Graduating from the program were Dre Campbell, Daequan Smith, Daeshaun Smith, Amarvion Thompson, and Tywon Mosley.
Robert David, youth services and gang violence prevention coordinator for the City of Danville, commended the youths for taking this step.
“When you came to Project Imagine, you became warriors because you stepped into an arena that your friends did not want to,” David said, speaking to the graduating kids. “It doesn’t matter what they (friends) say to you because you are the warriors. They are haters. They are not even in the game. You made the decision, ‘I am going to get my grades up,’ ‘I am going to stay off the streets,’ or ‘I am going to do whatever I got to do to be successful.’ You are the warriors.”
David said the Project Imagine staff will serve as a support system for them from now on.
“We tag the phrase ‘your new aunts and uncles’,” David said. “What that means is we create a support system to help you navigate. That is what we do. We are serious about our relationships with the youth and helping them move from one level to the next.”

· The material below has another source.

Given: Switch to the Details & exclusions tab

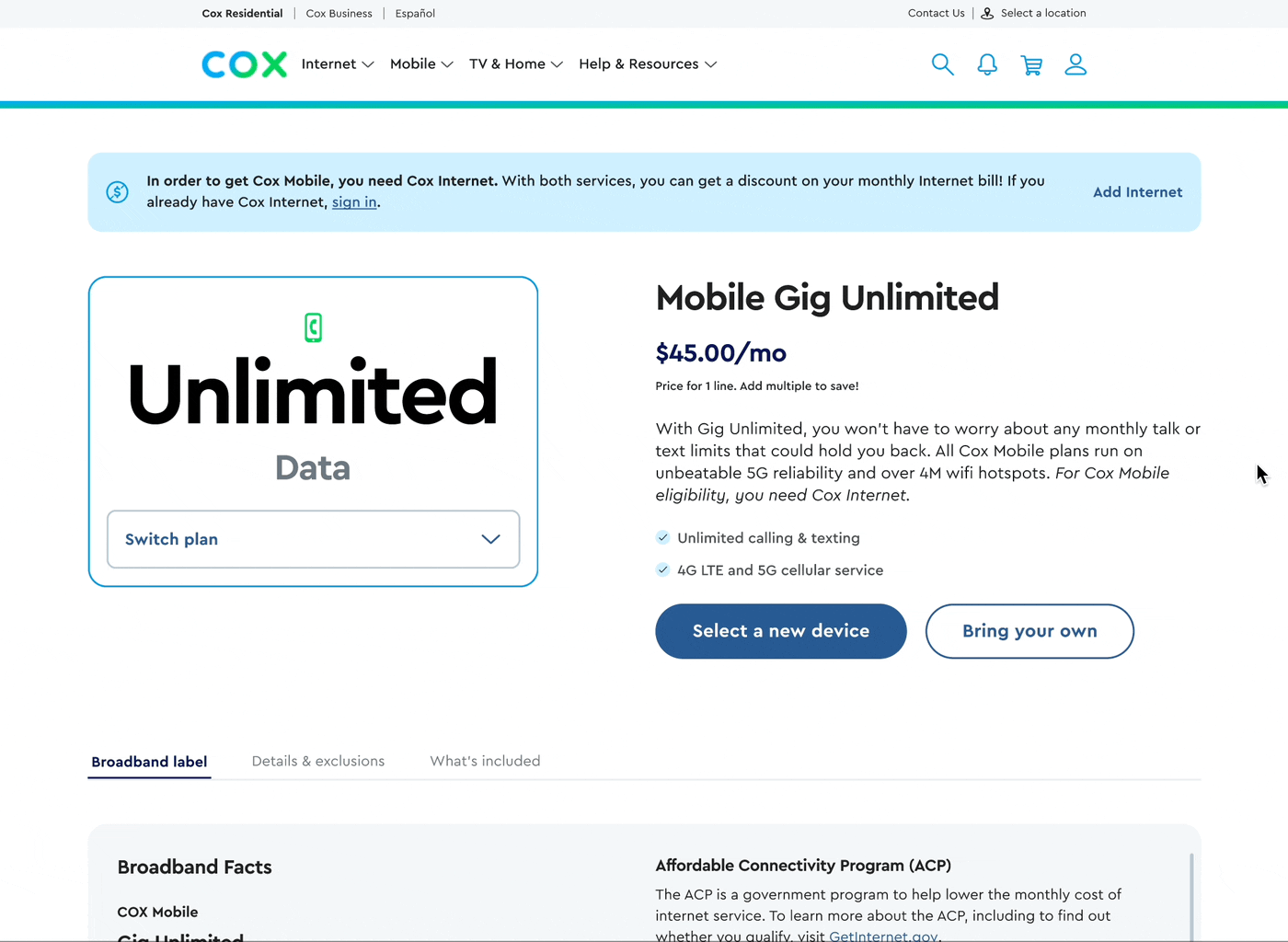Looking at the screenshot, I should pyautogui.click(x=317, y=761).
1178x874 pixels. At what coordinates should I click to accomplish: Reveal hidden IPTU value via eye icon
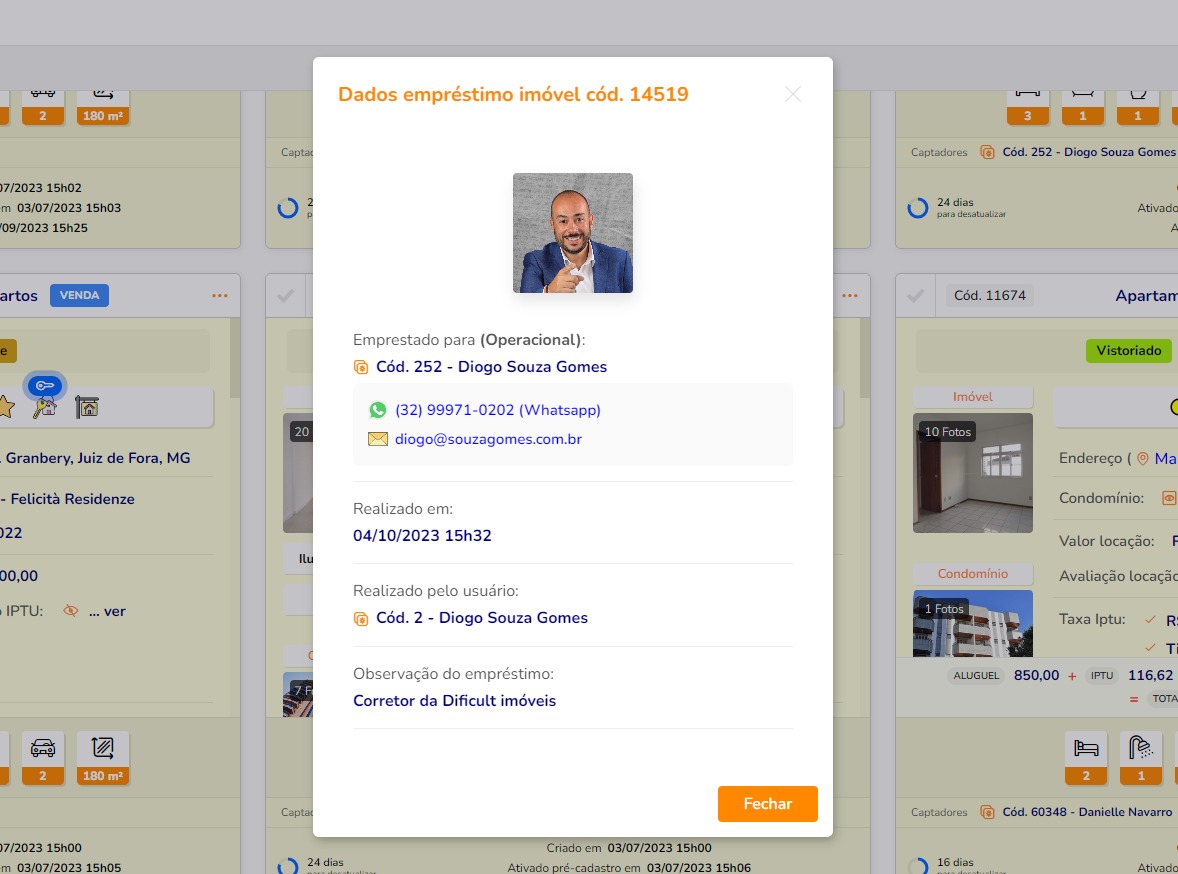[70, 611]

Curtis Artis, assistant coordinator, thanked the graduates and their parents for trusting the Project Imagine process and what the program has to offer.
“We are raising strong children to be good men,” he said. “Each of you has a strength that people say is a weakness. We are going to show you how to take that strength and turn it into a positive. Watch what the results will be.”
Deputy City Manager Earl Reynolds encouraged the kids to not cling to the past, and to turn their regrets for past actions into something positive.
“Today, you can see, acknowledge, and understand what you did wrong,” Reynolds said. “If you fail, then never give up. ‘F.A.I.L.’ means ‘first attempt at learning.’ Failure is not ‘F.A.I.L.’ ‘End’ is not ‘the end.’ ‘E.N.D.’ is ‘effort never dies.’ If you get ‘no’ as an answer, remember that ‘N.O.’ is ‘next opportunity.’”
Since the program’s inception, 16 classes, totaling 90 teens, have graduated.
Project Imagine started in 2018 to create a positive "image" in the youth’s mind so that he or she can "imagine" a life without gangs or crime. Initially, the program consisted of a nine-week paid work experience and mentoring while on the job with a partnering agency.
The focus now is developing and maintaining those relationships as each teen progresses in meeting their goals, such as finishing school and becoming employed. A Project Imagine outreach worker is assigned to mentor each teen in the program for a minimum of one year.
David says Project Imagine provides opportunities for the kids, who in turn have the responsibility of taking advantage of it.
As part of the program, the participants receive strength-based assessments using the Casey Life Skills and Clifton Strengths tools that aim to set youth on their way toward developing healthy, productive lives.
The teens in Project Imagine are chosen from referrals from the police department, courts, schools, and parents.
Project Imagine has received national recognition. In 2020, David was named a winner of the Frederic Milton Thrasher Award by the National Gang Crime Research Center. The award recognizes his accomplishments in gang prevention and intervention.
The program also received the President’s Award from the Virginia Municipal League in October 2019.